The good news is that, when it comes to coal-generated electricity, more advanced technologies are coming online. Japan, Western Europe and China are leading the way in the adoption of high-efficiency, low-emissions systems that burn coal more efficiently and with lower emissions. Since the United States possesses abundant supplies of coal, it seems logical to pursue these HELE technologies in the coming years.
HELE systems could be game-changing because they can ramp up the efficiency of coal-fired power plants from the typical 33 percent to a more optimum 40 percent. It’s estimated that a 1 percentage point improvement in the efficiency of a standard coal plant results in a 2-3 percent reduction in carbon dioxide emissions. By that measure, HELE systems could cut U.S. coal-plant emissions by up to 21 percent.

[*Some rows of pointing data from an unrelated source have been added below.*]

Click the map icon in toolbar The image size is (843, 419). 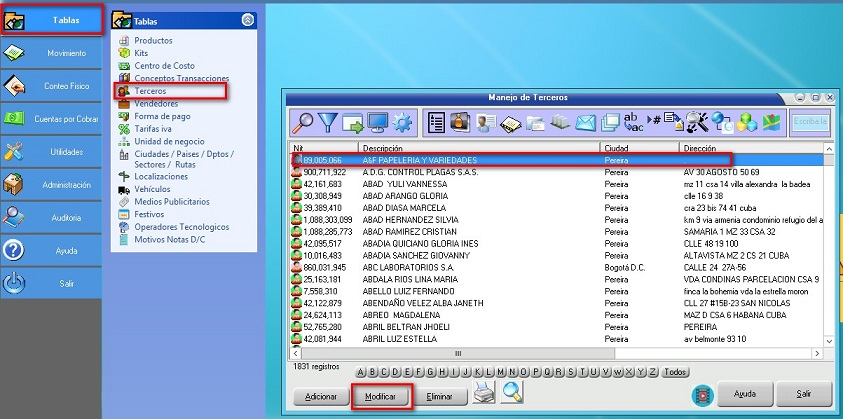point(771,123)
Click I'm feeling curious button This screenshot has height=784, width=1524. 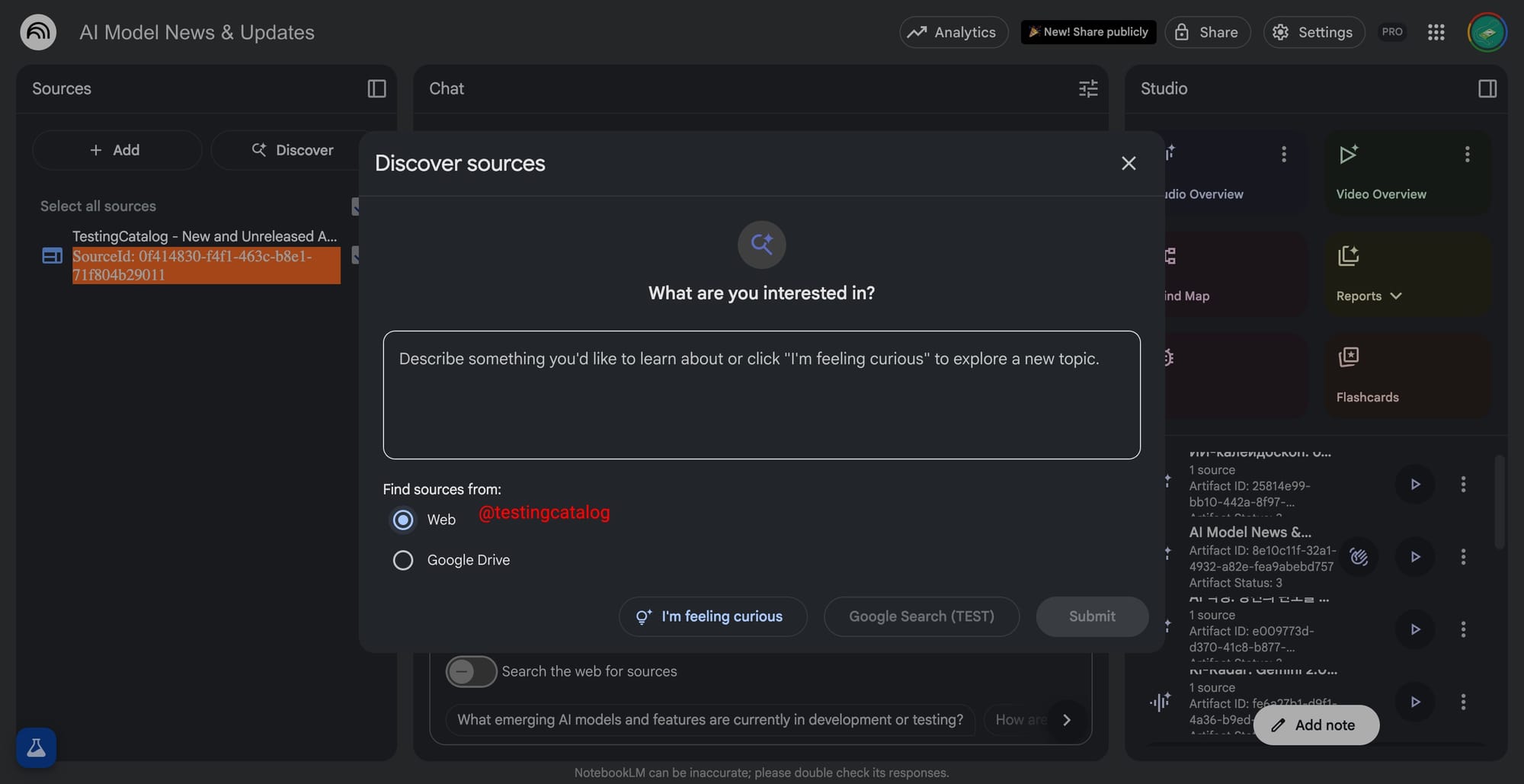[x=712, y=616]
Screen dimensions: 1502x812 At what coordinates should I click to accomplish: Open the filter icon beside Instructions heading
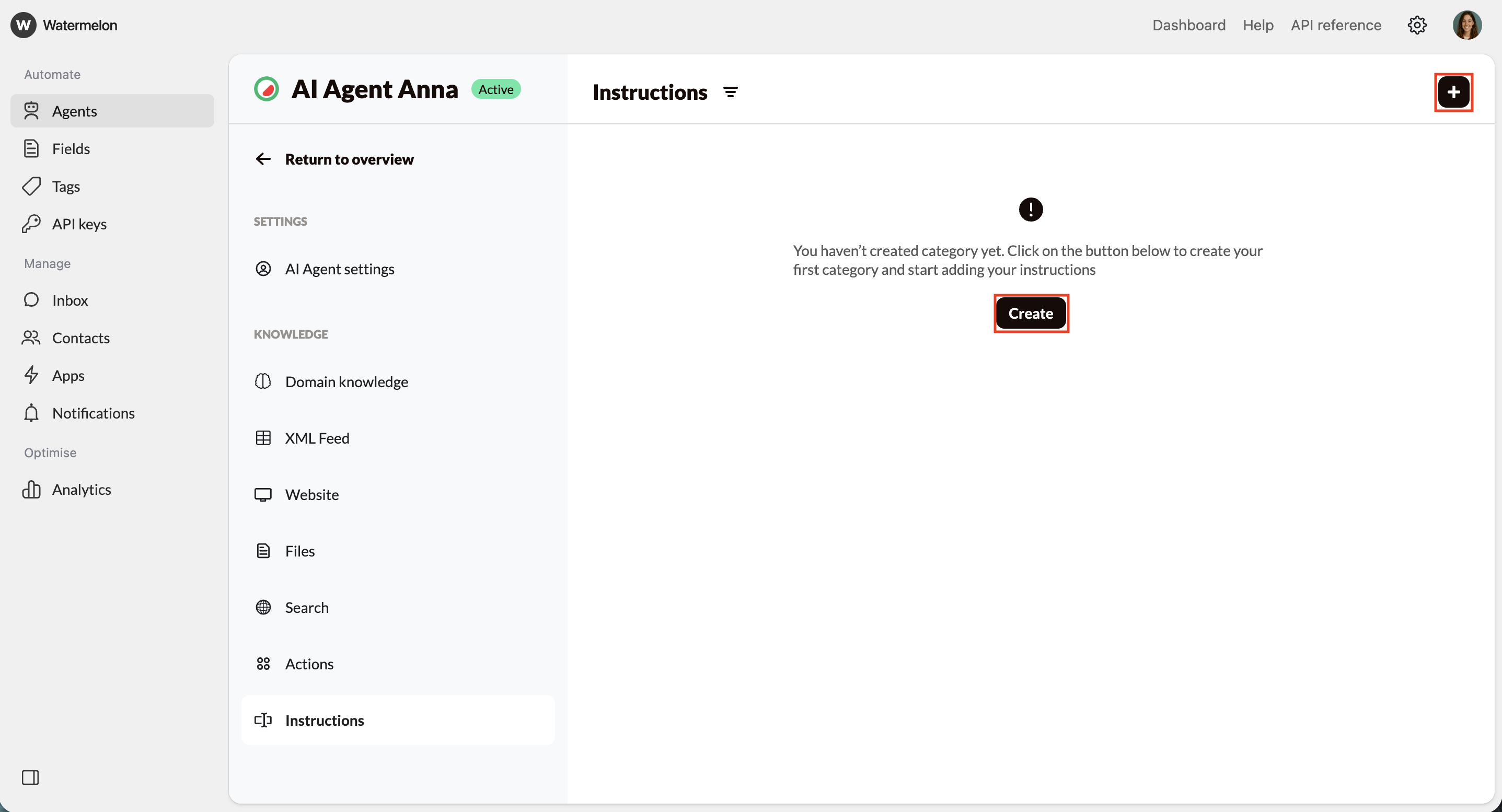coord(730,92)

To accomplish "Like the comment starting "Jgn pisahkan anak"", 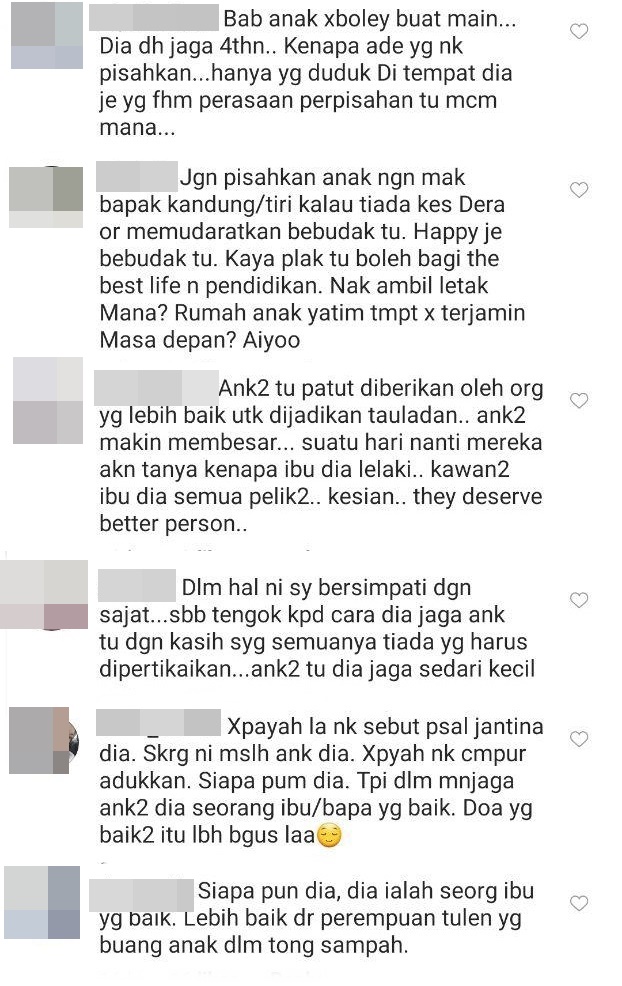I will [579, 189].
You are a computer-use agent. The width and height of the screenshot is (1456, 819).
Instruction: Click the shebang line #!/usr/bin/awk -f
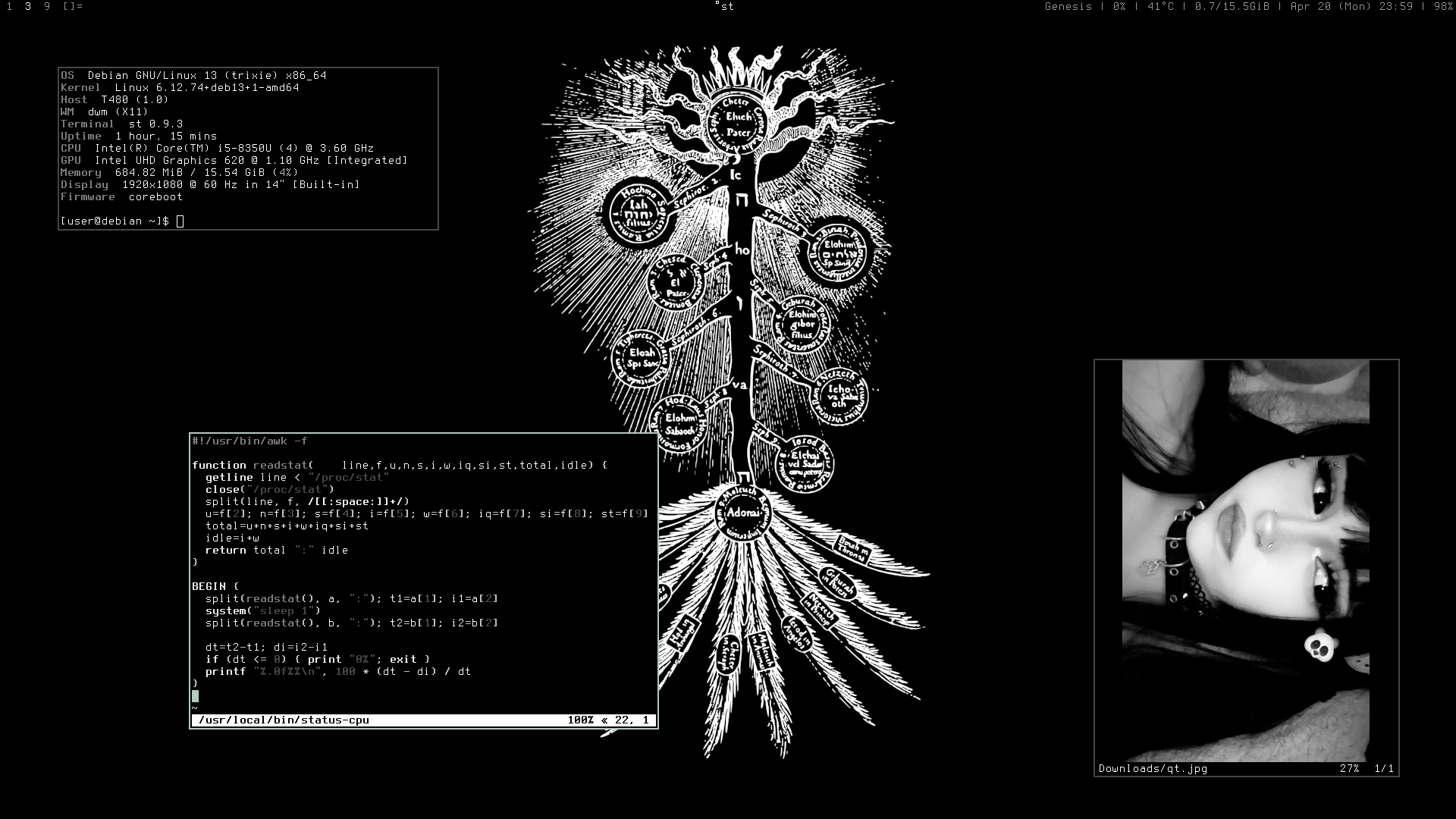coord(249,441)
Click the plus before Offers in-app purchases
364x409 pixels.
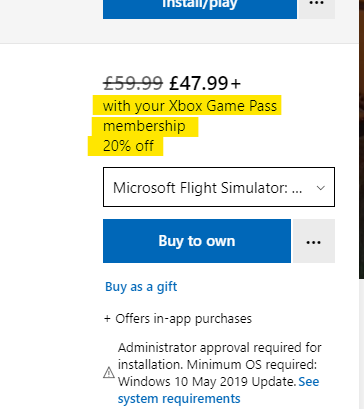[107, 319]

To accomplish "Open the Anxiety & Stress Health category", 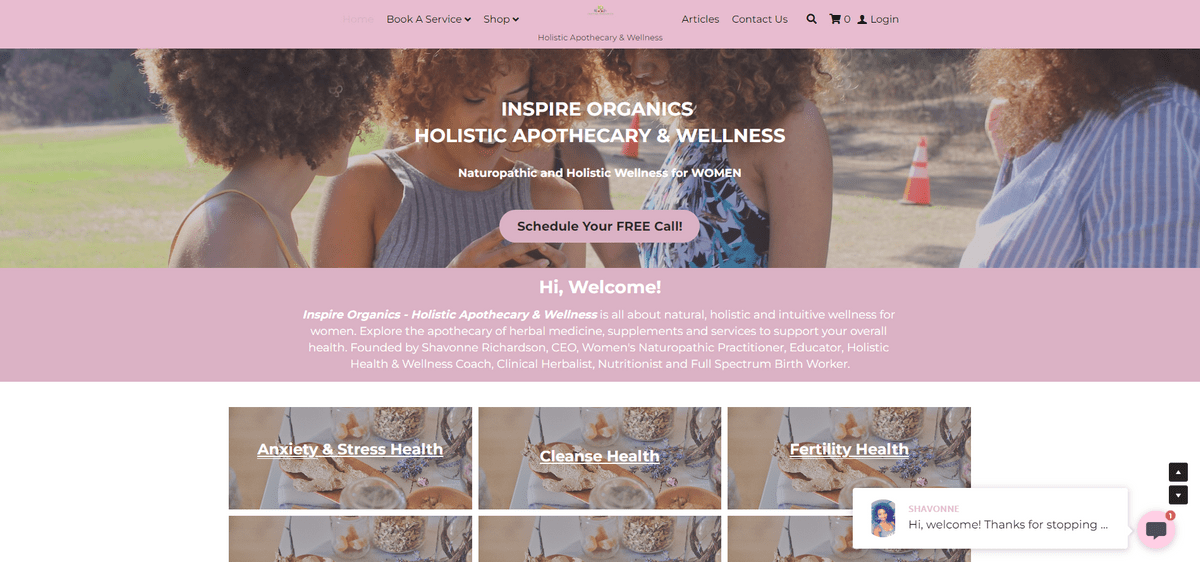I will (350, 450).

These HELE plants could help to meet continued baseload electricity needs while also achieving lower emissions targets. And that would help to cover both wind and solar arrays plus the robust additional demands of electric vehicles.
It looks like the American people already favor such an approach. A full 67 percent of voters in a recent poll supported an all-of-the-above energy strategy, and 81 percent supported a diverse energy mix to preserve affordable and reliable electricity costs. In fact, 67 percent of voters want to prioritize investment in HELE technologies.
America runs on secure, reliable electricity. As new technologies come online, they should be included in efforts to reach a balanced energy mix. That sort of forward thinking could help the nation achieve its goal of an advanced energy future by 2050.
Terry M. Jarrett is an energy attorney and consultant who has served on both the National Association of Regulatory Utility Commissioners and the Missouri Public Service Commission, and he contributes regularly to LeadingLightEnergy.com.